What's the most important thing young children learn when they begin school? According to Schooling: The Developing Child (Cambridge, Mass.: Harvard University Press, 1990) by Sylvia Farnham-Diggory, it's to forget-forget about the personal learning programs they developed as they figured out how to walk, talk and understand their world-and assume the role of pupil in the school bureaucracy.

Children's learning in the five years before they begin formal schooling is incredible. And much of it is stuff they work out-or at least practice and perfect-on their own. They learn to walk, talk, feed themselves, ride a tricycle, climb stairs. (And in urban neighborhoods, many young children learn to fend for themselves in the face of many dangers.) All of this learning takes place according to children's own schedules. Some kids learn to walk or talk or drink from a glass earlier than others, but everyone learns.

Suddenly, says Farnham-Diggory, who teaches at the University of Delaware, after all this excitement and achievement, children enter school and find that school will handle the process of learning for them. From now on, their real job is to learn the role of the pupil-how to sit still, listen and answer questions when they are asked.

Under this new system, children quickly discover that their own questions are a nuisance and their learning strategies are irrelevant. Feedback about how they are doing is often too abstract and too late to be useful. Though children learned to walk and talk in their own time, school learning has to be done according to the school's schedule and in the school's way. The school is saying: "We don't accept your techniques for learning things; do it our way or not at all."

One of the characteristics of this rigid school structure, as Farnham-Diggory points out, is that both time and work are "fractionated." That is, days are subdivided into periods; periods into lessons; and lessons into objectives. This makes it easier for the administration to keep tabs on teachers-but it also makes it harder for kids to learn. What is "covered" in one class period is unlikely to be related to what was covered the last hour or will be covered the next. And students might not come back to a particular subject again for several days. As a result, Farnham-Diggory says; children who know reams of baseball statistics and can tell you all kinds of details about science fiction struggle to remember the unrelated material that gets thrown at them in the course of a school week or day.

The way learning is conceived is another problem. In most of our schools, the only learning that counts is the kind that can be put into declarative sentences (and tested on a standardized, multiple- choice test): A cat is a mammal and so is a whale. This academic learning, which is mostly acquired through the spoken or written word, is important, but it is only a small part of the complex knowledge human beings are capable of -- and need. And it's often not very useful because it is so abstract, so removed from children's own lives and interests.

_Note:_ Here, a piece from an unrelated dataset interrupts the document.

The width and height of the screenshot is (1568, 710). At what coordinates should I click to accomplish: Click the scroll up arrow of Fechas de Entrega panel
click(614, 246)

A child with a new bicycle doesn't learn how to balance on the bike because he wants to know how to balance (he may not even know what balancing is); he learns because he wants to ride his bike. And he doesn't manage the feat by reading a manual or following someone's instructions. He learns by trail and error -- and probably with the help of someone's steadying hands.

Farnham-Diggory does not believe that the organization of school and of learning in this country is the fault of teachers. In most places, as she observes, both have been prescribed at the district or even the state level. And teachers have to do their best to make sure students learn the material so they don't perform badly on standardized tests or fail the year: "Teachers, like children, are exhausted by the relentless pressure of the fractionated school day."

The solution Farnham-Diggory suggests -- she calls it a "cognitive apprenticeship" -- radically alters the relationship between teachers and students and gives students back an active role in their own learning. In Farnham-Diggory's model, teachers correspond to the adult experts in a traditional apprenticeship. They are not simply the source of factual information; they are resource people and guides. The students are apprentices, working toward a goal that is important to them and that calls for all the intelligence and resourcefulness they showed when they were learning to take their first steps.

Farnham-Diggory' s suggestions are not just theoretical; she spends a good part of her book describing curriculums -- many of them teacher-made -- that allow children to be apprentices instead of "very small cogs[s] in an enormously complex educational machine." And for those who associate this kind of learning with a neglect of the basics, she discusses techniques for teaching-reading, writing and arithmetic to children who are actively engaged in their own learning. 

We know our schools aren't working; Sylvia Farnham-Diggory shows us exactly why they aren't and why they never will. But she also shows us what schools could be like it we had a system that paid less attention to keeping the educational bureaucracy going and more to the way children learn.